> **Exercise brief**: Return the data in full, exactly as it was written.

(Stored items)
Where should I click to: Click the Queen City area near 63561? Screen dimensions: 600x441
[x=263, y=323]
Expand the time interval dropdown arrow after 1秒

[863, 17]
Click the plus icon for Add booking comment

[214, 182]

> **Task answer**:
Where should I click to: Click the Queen City area near 63561? Screen dimensions: 600x441
[x=263, y=323]
Expand the time interval dropdown arrow after 1秒

[863, 17]
Click the plus icon for Add booking comment

[214, 182]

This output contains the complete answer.